CONSIGNE: Recopiez mot pour mot chacune des lignes de tous les enregistrements ci-dessous, en omettant les images.
"""
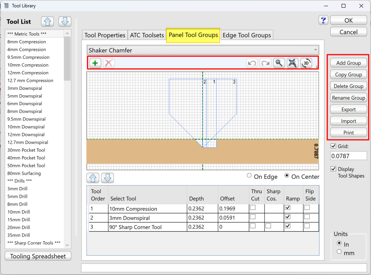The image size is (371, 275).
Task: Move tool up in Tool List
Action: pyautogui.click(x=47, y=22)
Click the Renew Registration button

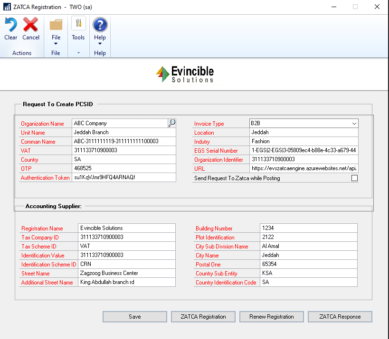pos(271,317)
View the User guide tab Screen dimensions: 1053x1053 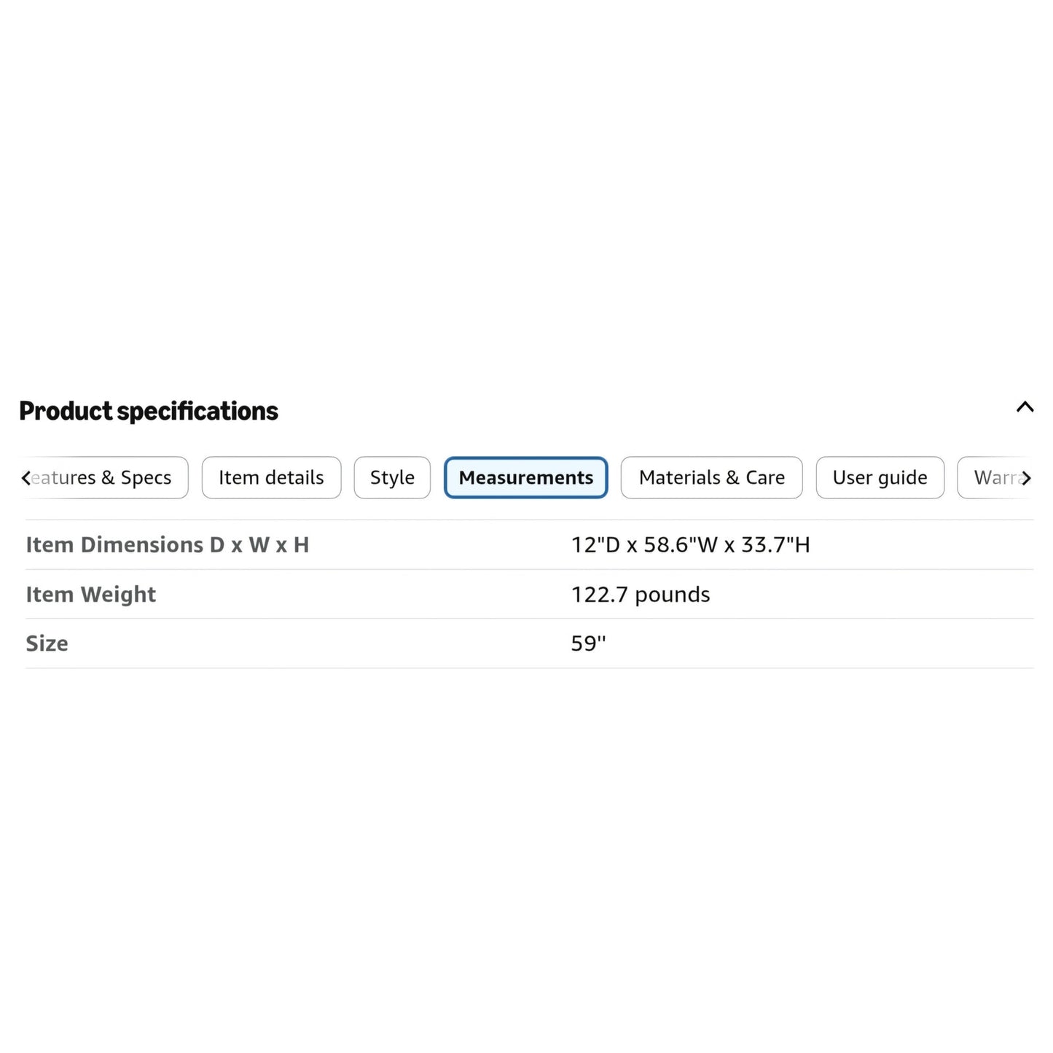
"""
RÉPONSE:
The image size is (371, 275).
Task: Move tool up in Tool List
Action: pyautogui.click(x=47, y=22)
Click the Renew Registration button

pos(271,317)
View the User guide tab Screen dimensions: 1053x1053 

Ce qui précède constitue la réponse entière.